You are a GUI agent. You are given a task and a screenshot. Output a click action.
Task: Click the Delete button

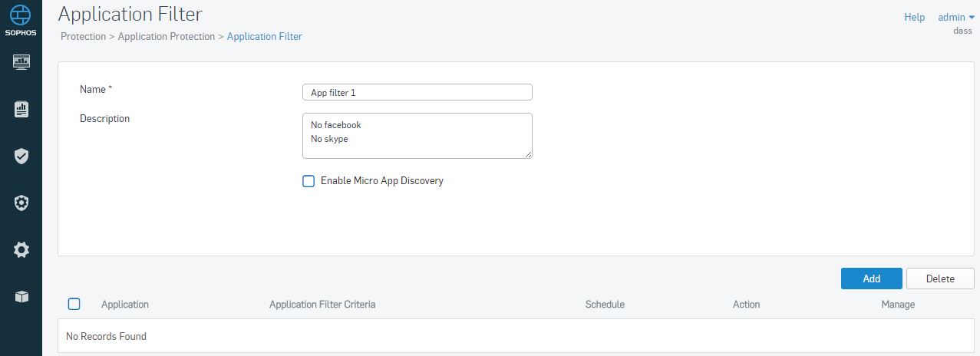pyautogui.click(x=940, y=279)
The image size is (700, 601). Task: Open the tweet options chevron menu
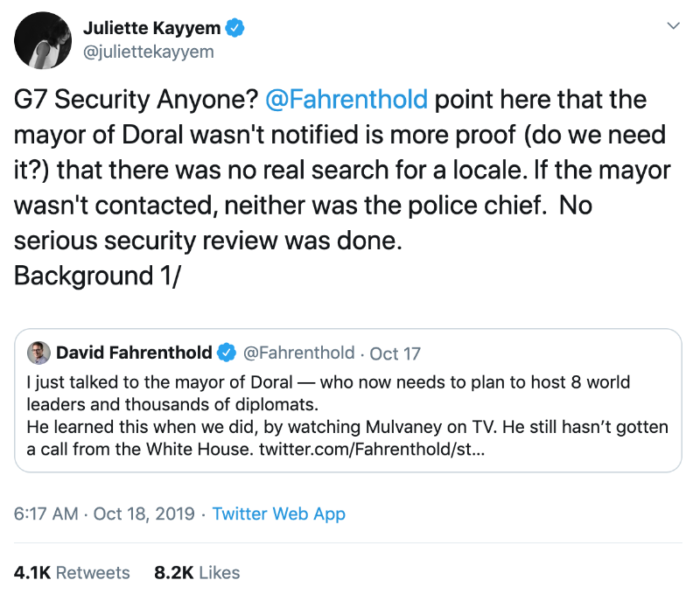pos(673,27)
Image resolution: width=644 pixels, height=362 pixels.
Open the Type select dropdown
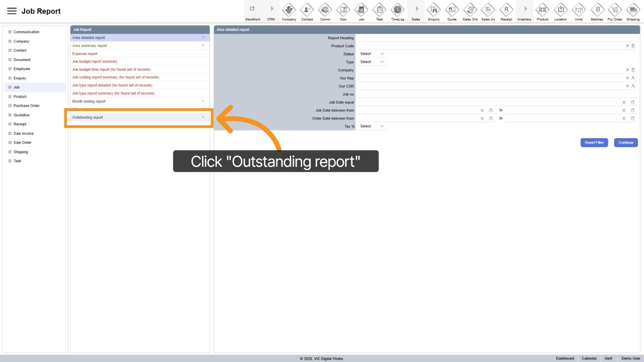[372, 62]
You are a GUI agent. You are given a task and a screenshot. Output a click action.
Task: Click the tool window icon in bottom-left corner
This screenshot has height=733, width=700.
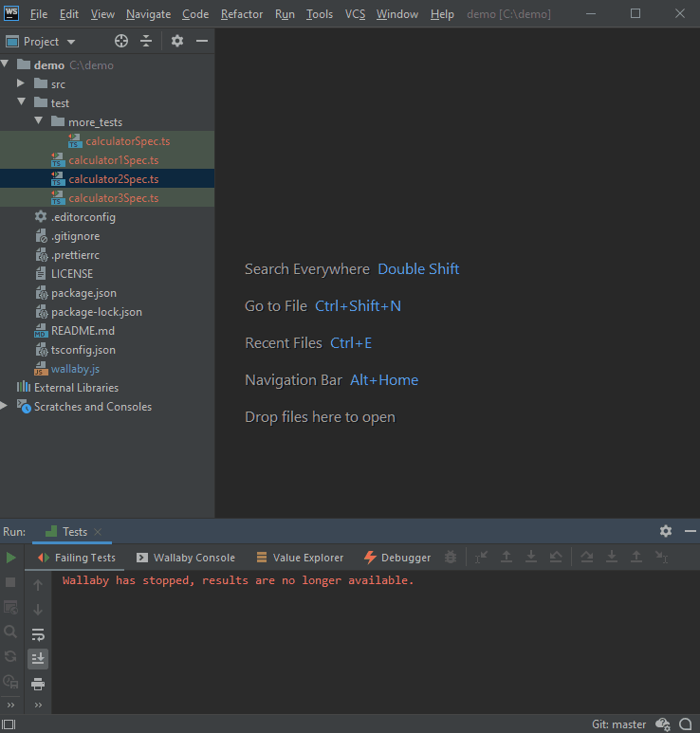point(9,724)
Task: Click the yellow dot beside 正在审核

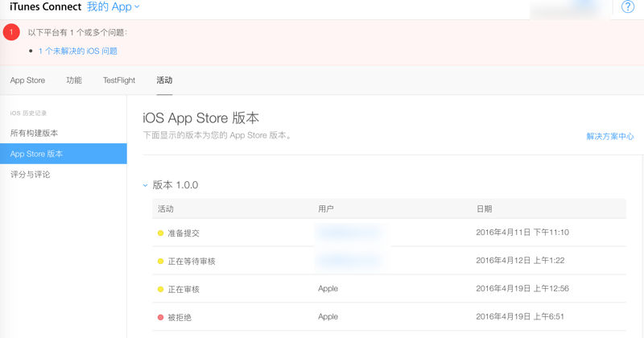Action: tap(161, 289)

● SHORT PROBLEM
Can you quote every line of the rows above verbatim, leaving out the pictures?

● TASK RESPONSE
You are a GUI agent. You are given a task and a screenshot. Output a click action.
Task: Click the Delete button

pyautogui.click(x=940, y=279)
The image size is (700, 601). Task: Open the tweet options chevron menu
pos(673,27)
Image resolution: width=644 pixels, height=362 pixels.
Open the Type select dropdown
[372, 62]
You are a GUI agent. You are given a task and a screenshot. Output a click action.
Task: Click the tool window icon in bottom-left corner
This screenshot has height=733, width=700.
point(9,724)
Task: Click the yellow dot beside 正在审核

Action: tap(161, 289)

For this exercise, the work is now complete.